Connect
← Return to Are specialists necessary?
Discussion
Comment receiving replies
Yes, I kept my vision. The day I was diagnosed with GCA, I went to the emergency room after losing the vision in my left eye for a few seconds. It was like looking at a blank gray wall. I thought that it might be a stroke. During the next 16 hours after that I lost the vision temporarily about 7 more times. The time got a little longer with each event, with the last one lasting maybe 45 seconds to a minute. What I was seeing in that eye was very strange. Some colors disappeared, and other colors became more prominent. It was a lot like an impressionist painting. I was admitted to the hospital for 3 days so that I could get an IV infusion of high dose methylprednisolone (1000 mg) each day. After that I was on 60 mg prednisone for 6 weeks, and I've been tapering the prednisone and taking weekly Actemra injections since then. I see an ophthalmologist regularly to check the health of my eyes from the GCA and prednisone. So far I haven't had any more problems.

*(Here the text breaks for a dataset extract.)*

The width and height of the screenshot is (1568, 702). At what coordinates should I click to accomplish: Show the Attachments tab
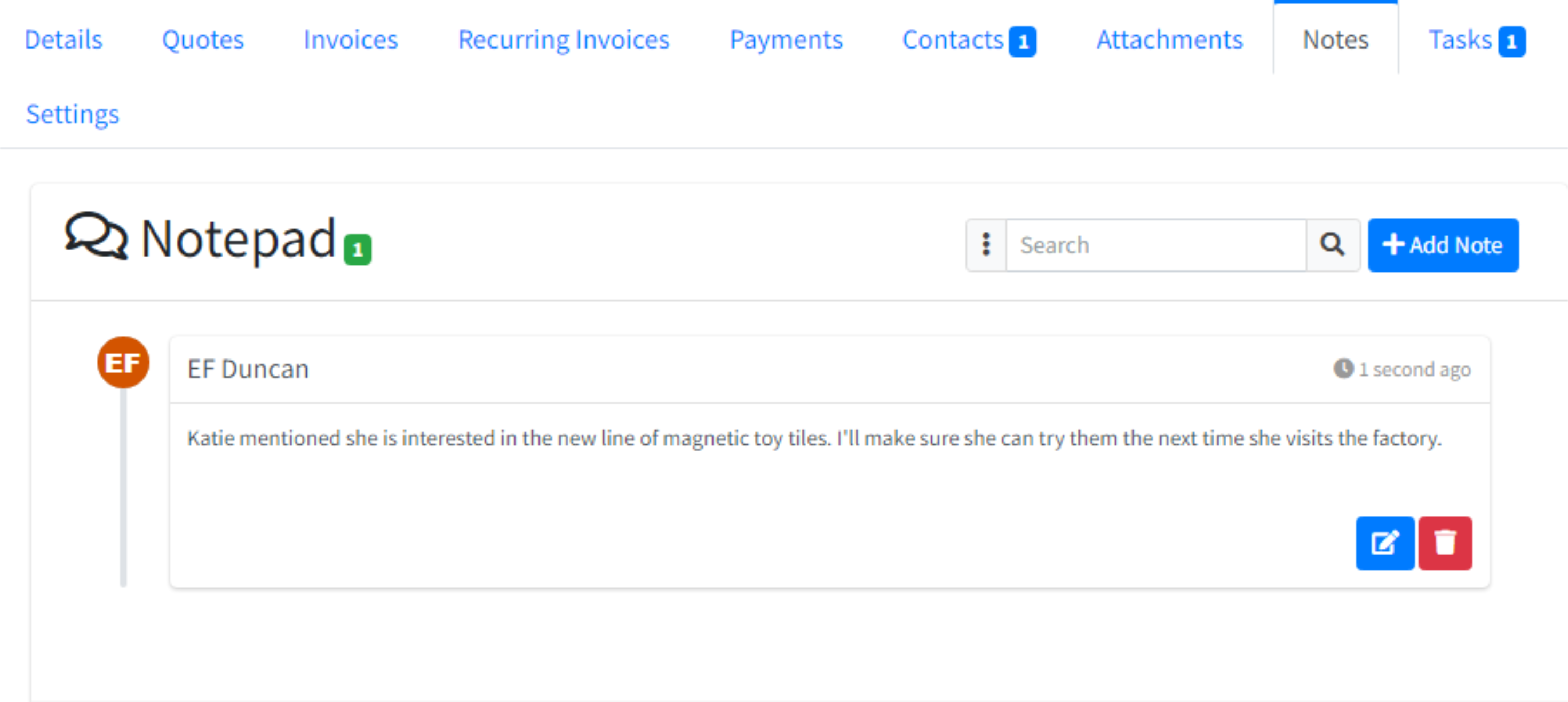pyautogui.click(x=1169, y=40)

I just googled about blindness from GCA, and it said up to 20% of people with GCA have blindness in one or both eyes. A lot of the outcome depends on seeking treatment in time to save your vision. My understanding is that once you have received high dose prednisone to treat GCA, vision loss after that is very uncommon.
Thanks for your interest.
Replies to "Yes, I kept my vision. The day I was diagnosed with GCA, I went to the..."
I'm glad you didn't lose your vision to GCA.
I had a similar threat of vision loss because of another autoimmune disorder called uveitis. There are varying levels of severity for uveitis. My ophthalmologist said I have an "aggressive" type of uveitis called panuveitis. There is no "cure" for my type of uveitis as is true for most autoimmune conditions.
https://www.mayoclinic.org/diseases-conditions/uveitis/symptoms-causes/syc-20378734
------------------
I've had 30+ flares of uveitis in about 30 years. Every time I reported another flare of uveitis, it was treated like an emergency. Fortunately, I never needed to go to the emergency room. There's a large ophthalmology department at the nearby University Hospital and someone was always on call. I was given a direct number to call for any "suspected" flares of uveitis. I had a couple of after hour flares of uveitis that I reported. It didn't seem to matter ... the question I was asked when I called in to report a flare of uveitis was, " How soon could I get in to be seen." A starting dose of 60 mg of prednisone was my standard treatment for every uveitis flare.
I never asked when I could be seen ... they asked me ... How soon I could get there to be seen! It didn't matter if I was unsure or not. Usually I knew but even when I said "maybe" it was a flare of uveitis they still wanted to see me right away. I still have my vision so I am appreciative of specialists. I even thought my vision was a "lost cause" on several occasions. It was somewhat reassuring when the specialist said "not yet" because there were other things they could try.
Actemra seems to prevent my uveitis flares but the uveitis specialist says Humira is the optimal treatment for uveitis.
https://pmc.ncbi.nlm.nih.gov/articles/PMC8477319/
---------------------
I'm very appreciative of all the specialists who have helped me!
Connect
Thanks for that information. When I first got PMR it was accompanied by "visual migraines" that showed up as rainbow-colored halos around objects.
I'm so glad you sought treatment in time to mitigate blindness!